In the silence, a chair leg scrapes along hard wood floors.

I look at Shawn.

His lips are flat and his eyes glint with anger. “Is there anything else you can tell us about him, Kira?”

“I don’t think he will ever let me go,” she says quietly.

“He will,” Galen says firmly.

Shawn gets to his feet, his coffee untouched. “I’ll head to the station to get to work. We’ll start sweeping the area for him. If he’s here, we’ll find him, and I’ll speak with the town attorney. That man has no right to force you to stay married to him, so if you need to speak to an attorney here, I can set up a meeting. Now, the letter. How did you send it?”

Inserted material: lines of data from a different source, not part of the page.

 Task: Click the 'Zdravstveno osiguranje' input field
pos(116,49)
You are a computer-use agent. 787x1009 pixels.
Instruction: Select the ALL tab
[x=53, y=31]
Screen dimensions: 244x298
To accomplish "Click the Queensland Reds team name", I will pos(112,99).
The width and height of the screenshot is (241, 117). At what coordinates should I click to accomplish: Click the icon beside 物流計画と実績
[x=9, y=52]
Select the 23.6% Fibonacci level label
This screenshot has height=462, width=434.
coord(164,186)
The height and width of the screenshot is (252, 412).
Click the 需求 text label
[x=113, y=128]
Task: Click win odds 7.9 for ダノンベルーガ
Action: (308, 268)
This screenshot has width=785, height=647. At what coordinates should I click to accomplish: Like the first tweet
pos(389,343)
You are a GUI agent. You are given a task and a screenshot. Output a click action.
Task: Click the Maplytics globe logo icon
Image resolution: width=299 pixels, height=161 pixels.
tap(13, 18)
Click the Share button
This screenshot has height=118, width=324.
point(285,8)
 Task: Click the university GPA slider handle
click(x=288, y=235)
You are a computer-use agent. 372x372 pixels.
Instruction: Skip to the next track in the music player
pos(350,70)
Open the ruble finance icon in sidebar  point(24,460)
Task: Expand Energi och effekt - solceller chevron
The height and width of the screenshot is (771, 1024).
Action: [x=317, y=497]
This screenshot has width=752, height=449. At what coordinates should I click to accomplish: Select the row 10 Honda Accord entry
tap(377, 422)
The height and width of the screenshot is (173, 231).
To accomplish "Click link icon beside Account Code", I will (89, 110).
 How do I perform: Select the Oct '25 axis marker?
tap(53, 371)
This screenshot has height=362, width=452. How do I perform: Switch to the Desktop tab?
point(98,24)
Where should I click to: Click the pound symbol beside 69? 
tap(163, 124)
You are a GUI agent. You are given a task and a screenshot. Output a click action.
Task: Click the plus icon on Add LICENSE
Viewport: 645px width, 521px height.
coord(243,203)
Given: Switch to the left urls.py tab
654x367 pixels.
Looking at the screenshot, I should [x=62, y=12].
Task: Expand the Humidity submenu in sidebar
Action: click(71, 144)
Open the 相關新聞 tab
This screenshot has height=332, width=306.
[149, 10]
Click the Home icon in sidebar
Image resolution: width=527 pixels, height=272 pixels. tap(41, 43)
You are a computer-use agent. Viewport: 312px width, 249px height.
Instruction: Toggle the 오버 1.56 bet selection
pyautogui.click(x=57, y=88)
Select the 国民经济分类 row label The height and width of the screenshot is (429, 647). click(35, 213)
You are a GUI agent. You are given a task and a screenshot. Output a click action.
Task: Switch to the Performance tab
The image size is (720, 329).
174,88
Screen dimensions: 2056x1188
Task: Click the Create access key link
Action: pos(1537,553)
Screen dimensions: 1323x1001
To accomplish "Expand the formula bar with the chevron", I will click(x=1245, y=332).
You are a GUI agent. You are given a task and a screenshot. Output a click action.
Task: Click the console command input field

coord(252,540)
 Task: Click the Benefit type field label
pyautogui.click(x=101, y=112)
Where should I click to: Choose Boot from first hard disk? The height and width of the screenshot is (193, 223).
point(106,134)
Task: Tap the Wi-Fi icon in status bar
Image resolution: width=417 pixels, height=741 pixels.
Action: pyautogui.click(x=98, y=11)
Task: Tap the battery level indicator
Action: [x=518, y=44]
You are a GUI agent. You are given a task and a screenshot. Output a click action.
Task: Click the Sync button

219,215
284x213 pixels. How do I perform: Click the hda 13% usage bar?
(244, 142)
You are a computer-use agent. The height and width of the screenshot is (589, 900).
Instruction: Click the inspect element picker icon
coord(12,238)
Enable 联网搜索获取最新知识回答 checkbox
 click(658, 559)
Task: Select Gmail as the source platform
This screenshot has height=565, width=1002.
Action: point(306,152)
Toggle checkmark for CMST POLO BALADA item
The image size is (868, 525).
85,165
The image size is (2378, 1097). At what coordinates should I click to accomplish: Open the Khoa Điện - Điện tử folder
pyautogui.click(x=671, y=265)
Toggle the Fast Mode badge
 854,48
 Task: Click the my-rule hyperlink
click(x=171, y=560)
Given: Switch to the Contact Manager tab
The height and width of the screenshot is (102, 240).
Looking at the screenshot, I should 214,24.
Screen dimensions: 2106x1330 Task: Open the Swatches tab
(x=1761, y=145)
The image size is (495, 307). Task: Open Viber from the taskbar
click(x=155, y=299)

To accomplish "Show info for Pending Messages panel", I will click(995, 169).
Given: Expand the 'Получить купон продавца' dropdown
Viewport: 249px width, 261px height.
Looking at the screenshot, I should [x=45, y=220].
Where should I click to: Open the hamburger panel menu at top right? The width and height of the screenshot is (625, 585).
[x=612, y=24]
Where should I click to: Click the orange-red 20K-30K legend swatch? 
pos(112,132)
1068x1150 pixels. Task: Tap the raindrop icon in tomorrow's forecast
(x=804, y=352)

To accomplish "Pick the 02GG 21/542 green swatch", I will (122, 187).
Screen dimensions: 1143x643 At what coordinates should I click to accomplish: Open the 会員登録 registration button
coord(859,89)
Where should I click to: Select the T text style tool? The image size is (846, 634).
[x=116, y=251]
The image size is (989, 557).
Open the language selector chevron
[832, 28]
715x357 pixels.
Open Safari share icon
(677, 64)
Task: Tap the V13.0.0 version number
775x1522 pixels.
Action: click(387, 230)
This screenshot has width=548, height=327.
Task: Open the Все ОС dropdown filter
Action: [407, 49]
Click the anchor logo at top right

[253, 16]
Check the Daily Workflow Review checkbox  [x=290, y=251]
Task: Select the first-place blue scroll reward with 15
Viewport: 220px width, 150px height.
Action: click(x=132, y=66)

“Special delivery,” Kira says. “I have a receipt in my glove compartment, so he definitely got it.”

Shawn nods. “Good. He received it so he can’t deny it later. We’ll get you through this, Kira.”

When Shawn leaves, Kira is quiet.

I glance out of the window. It’s a slightly gray overcast day that threatens rain. Not a good day for a walk, but it’ll have to do. “You’re going to need a sweater, Kira. We live in a beautiful part of the world, and today I want to show you it.”

She looks bewildered. “But you were just shot.”

“Even a shot man has the strength to take a beautiful woman out for a walk.”